DHTML in DITA Output
Self on Help
Thoughts from the OASIS DITA Help Subcommittee Chair
On a mailing list, I once read a comment to the effect that DITA was not suitable for Help, as it didn't provide support for popups. This comment rang a bell with me. When Microsoft released HTML Help (in 1995, I think), one of the first criticisms was that it didn't support rich text popups like good old WinHelp did. True, it did not, and its support for plain text popups was ungainly. Over time, the popup problem was solved by DHTML. When IE supported DHTML, so did the HTML Help viewer, and authoring tools could start to build in easy-to-use popup effects, along with other layering effects such as expansion links and dropdown links.
Bearing that experience in mind, I can't see why popups and other DHTML effects can't be provided in DITA-generated HTML or Help files. Looking at the principle of the separation of content from form, layering is a presentation decision, not a content decision. Therefore, the layering should be job of the processor, not the author.
To test this approach, I have implemented a dropdown feature in my own Web site, where setting the outputclass in the DITA source is all the author needs to do to "effect the effect". (Sorry about that - I couldn't resist. Sorry, also, if the spelling didn't translate into other Englishes - I know effect and affect mean different things in different Englishes.)
You can see this in action on the HyperWrite Web site. (I have tested this on Firefox and IE, on Windows.) Scroll about half way down the page and find the Note link. The link should toggle the display of a note block. The articles on the HyperWrite site are written in DITA (or DocBook), and stored on the server only in that format. When a link to an article is followed, an ASP.Net script dynamically transforms the DITA (or DocBook) to XHTML. The transformation (through XSLT) processes elements with the "expansion" outputclass to create the DHTML, and "canned" JavaScript routines complete the picture.
If you hunt around the articles, you'll also find a detailed explanation of how the site works.
interface controls
The use of DHTML is a great suggestion, Tony.

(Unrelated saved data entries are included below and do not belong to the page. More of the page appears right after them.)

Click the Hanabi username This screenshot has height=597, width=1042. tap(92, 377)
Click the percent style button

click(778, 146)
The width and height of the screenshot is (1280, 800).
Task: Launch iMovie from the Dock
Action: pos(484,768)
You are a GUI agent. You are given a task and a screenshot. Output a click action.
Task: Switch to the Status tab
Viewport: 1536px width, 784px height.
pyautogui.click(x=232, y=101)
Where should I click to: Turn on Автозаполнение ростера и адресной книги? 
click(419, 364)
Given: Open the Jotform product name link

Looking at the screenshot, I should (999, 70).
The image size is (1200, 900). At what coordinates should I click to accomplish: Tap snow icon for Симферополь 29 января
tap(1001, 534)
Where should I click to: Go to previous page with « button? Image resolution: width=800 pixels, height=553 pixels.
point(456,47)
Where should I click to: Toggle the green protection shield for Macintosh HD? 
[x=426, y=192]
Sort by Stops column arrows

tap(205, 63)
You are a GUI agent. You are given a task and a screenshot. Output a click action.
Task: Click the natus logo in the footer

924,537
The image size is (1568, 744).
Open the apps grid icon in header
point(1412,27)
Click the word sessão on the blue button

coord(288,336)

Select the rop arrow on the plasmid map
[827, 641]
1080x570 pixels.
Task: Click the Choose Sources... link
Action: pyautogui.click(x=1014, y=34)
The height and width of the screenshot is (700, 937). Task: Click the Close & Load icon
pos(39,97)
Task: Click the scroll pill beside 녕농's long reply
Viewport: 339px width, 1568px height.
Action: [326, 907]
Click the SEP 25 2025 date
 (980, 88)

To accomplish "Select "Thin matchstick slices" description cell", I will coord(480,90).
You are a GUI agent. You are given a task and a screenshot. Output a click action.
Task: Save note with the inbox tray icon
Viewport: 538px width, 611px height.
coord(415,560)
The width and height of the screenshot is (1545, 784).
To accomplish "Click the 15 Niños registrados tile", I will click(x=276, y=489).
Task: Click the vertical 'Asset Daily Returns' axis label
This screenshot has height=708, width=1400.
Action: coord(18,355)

Taking this a step further, does this mean that it's possible to create dynamic forms-like pages from DITA? I had thought of DITA content as being pre-processed, but server-based dynamic processing changes the game.
Have you had other feedback on this?
Bruce EsrigServer-based Dynamic Processing
Sorry for having missing your reply for so many months, Bruce! I am very embarrassed.
I'm quite keen on the idea of server-based processing of DITA content. My company's Web site dynamically converts DITA and DocBook to XHTML, and uses a ditamap to generated the menus, breadcrumbs, etc. The remaining challenge (though not insurmountable) is how to handle conrefs (including nested maps).
On the DITA Help Subcommittee, we've done a bit more work on applying DHTML to DITA HTML-based output, and have a demonstrator of a non-scroll region and link buttons working. It's looking promising!